Common Stack Pattern
| Layer | Recommendation | Reason |
|---|---|---|
| Language | Python for automation/extraction; TypeScript for UI where useful | Python is strongest for data/document/LLM workflows; TypeScript is strong for web review surfaces. |
| Workflow engine | n8n during consulting; Temporal or Inngest when productizing | n8n is fast for SMB connectors and pilots. Temporal/Inngest add durable retries, schedules, human approvals, and audit trails. |
| LLM gateway | LiteLLM | Provider swapping and per-task routing without rewriting code. |
| Agent loops | Pydantic AI or LangGraph only where needed | Most SMB automations should be deterministic pipelines with LLM steps, not autonomous agents. |
| Structured outputs | Pydantic / JSON Schema | Use schemas for extracted fields, checklist outputs, and draft metadata; never depend on free text alone. |
| State/files | Postgres via Supabase or RDS; S3 or Cloudflare R2 for documents | Single source of truth plus durable raw document storage. |
| Search/RAG | pgvector in Postgres | Good enough for SMB-scale citations over policies, templates, customer docs, manuals, proposals, or service histories. |
| Auth | Clerk or WorkOS | Do not build auth. Use WorkOS when SSO/SAML is needed. |
| Observability | Langfuse plus Axiom or Better Stack | Trace LLM calls, extraction failures, review outcomes, and workflow exceptions. |
| Evals | Promptfoo or Inspect AI | Test extraction accuracy, draft quality, policy boundaries, and edge cases before relying on automations. |
| Review UI | Next.js; n8n forms for early pilots | Most automations need a lightweight human approval queue. |
| Hosting | Render, Railway, or Fly.io | Enough for SMB pilots; move to AWS, GCP, or Azure only when required. |
Integration Moat
- Property management systems: AppFolio, Buildium, Yardi Breeze, Propertyware. Confirm API access per client plan.
- Ticketing/forms: HubSpot, Zendesk API, Google Forms API, Typeform API.
- Files/e-signature: SharePoint, Google Drive, DocuSign API.

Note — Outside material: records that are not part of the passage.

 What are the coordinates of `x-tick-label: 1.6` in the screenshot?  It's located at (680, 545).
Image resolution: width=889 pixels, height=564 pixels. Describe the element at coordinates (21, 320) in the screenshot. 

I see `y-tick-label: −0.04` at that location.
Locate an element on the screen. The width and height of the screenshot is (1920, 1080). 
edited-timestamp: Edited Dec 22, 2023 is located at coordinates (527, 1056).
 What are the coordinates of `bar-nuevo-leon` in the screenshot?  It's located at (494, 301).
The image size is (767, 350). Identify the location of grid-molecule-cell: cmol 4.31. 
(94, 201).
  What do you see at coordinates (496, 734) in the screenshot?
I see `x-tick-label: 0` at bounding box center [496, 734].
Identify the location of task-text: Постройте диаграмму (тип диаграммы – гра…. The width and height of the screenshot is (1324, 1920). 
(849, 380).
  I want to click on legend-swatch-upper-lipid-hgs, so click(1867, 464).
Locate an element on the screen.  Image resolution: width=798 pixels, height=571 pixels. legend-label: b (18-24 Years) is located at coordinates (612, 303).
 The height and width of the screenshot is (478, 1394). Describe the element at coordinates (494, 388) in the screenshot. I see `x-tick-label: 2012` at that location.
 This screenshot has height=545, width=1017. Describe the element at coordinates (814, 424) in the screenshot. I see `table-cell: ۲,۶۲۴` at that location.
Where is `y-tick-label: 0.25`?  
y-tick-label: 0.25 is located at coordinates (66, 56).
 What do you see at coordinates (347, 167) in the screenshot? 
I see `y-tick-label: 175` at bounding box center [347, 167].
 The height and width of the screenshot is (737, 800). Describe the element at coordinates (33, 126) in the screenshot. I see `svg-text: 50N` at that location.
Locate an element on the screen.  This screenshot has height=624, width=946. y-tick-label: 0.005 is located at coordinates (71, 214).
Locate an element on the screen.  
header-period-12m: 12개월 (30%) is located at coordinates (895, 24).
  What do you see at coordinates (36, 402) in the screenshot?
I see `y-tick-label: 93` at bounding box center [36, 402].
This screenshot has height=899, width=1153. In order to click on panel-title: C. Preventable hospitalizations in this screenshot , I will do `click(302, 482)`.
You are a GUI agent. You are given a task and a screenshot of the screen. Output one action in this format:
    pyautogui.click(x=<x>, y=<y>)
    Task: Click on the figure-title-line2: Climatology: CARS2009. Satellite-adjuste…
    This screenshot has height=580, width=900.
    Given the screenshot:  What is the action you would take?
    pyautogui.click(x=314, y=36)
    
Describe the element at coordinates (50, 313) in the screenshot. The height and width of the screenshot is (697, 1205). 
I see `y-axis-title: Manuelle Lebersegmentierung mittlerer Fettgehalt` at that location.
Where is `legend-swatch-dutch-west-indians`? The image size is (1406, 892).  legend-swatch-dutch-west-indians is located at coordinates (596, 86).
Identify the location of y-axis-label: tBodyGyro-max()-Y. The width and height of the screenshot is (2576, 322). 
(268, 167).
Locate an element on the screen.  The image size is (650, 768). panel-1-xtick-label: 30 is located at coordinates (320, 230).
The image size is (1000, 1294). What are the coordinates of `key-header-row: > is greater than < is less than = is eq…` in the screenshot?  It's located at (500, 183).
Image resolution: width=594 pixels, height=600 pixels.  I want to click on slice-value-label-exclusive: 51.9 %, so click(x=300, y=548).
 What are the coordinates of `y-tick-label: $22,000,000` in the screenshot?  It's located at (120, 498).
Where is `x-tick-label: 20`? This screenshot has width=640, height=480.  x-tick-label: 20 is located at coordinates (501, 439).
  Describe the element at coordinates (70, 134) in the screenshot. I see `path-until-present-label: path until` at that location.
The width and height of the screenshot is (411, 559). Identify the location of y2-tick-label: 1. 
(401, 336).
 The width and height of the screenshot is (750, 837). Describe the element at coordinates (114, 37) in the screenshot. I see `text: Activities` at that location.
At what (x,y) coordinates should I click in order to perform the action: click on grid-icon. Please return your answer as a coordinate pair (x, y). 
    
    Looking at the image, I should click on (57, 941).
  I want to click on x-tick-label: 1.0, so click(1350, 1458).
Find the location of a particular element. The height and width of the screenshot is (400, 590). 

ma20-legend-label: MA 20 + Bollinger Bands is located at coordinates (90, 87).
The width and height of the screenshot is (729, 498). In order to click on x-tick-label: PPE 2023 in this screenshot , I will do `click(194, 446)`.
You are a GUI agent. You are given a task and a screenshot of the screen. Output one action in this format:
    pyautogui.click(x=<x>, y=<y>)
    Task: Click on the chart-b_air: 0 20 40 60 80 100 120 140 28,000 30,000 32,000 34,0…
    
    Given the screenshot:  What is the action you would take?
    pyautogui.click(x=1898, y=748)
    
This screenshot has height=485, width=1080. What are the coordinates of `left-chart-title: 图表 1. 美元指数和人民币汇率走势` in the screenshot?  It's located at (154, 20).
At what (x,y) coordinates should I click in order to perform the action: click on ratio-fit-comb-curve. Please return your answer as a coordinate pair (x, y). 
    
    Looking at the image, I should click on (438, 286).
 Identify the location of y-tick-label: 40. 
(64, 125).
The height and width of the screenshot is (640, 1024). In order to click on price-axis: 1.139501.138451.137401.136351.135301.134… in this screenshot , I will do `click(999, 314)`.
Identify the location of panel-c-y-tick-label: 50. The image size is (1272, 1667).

- Comms/accounting: Microsoft Graph, Gmail API, QuickBooks Online.
Per-Use-Case Implementation Mapping
| Use case | Pipeline |
|---|---|
| Maintenance request triage | Tenant email/form/photo → issue classification → urgency/property/vendor match → manager review → vendor work-order draft. |
| Inspection report extraction | PDF/photos → parser + vision LLM → deficiencies/actions → owner/tenant summary draft → task creation. |
| Owner monthly report draft | Work orders + rent/expense data + notes → owner update draft → manager approval → email send. |
| Lease/HOA document assistant | Upload docs → chunk/embed → cited Q&A for staff → no legal advice; route ambiguity to manager/attorney. |
| Vendor follow-up | Open work orders → stale-status detection → vendor follow-up draft → escalation queue. |
Guardrails / Not in V1
- No legal advice or interpretation beyond cited document excerpts.
- No autonomous tenant notices, eviction-related communication, or fee decisions.
- Keep owner/tenant data separated by property and tenant.
- Human approval for all outbound messages and vendor commitments in V1.
- No Kubernetes, custom auth, broad SaaS platform, or multi-region architecture in V1.
Created: 2026-05-10. Implementation drilldown for Property management / real estate services. Confidence: medium; validate integrations and compliance requirements with each client.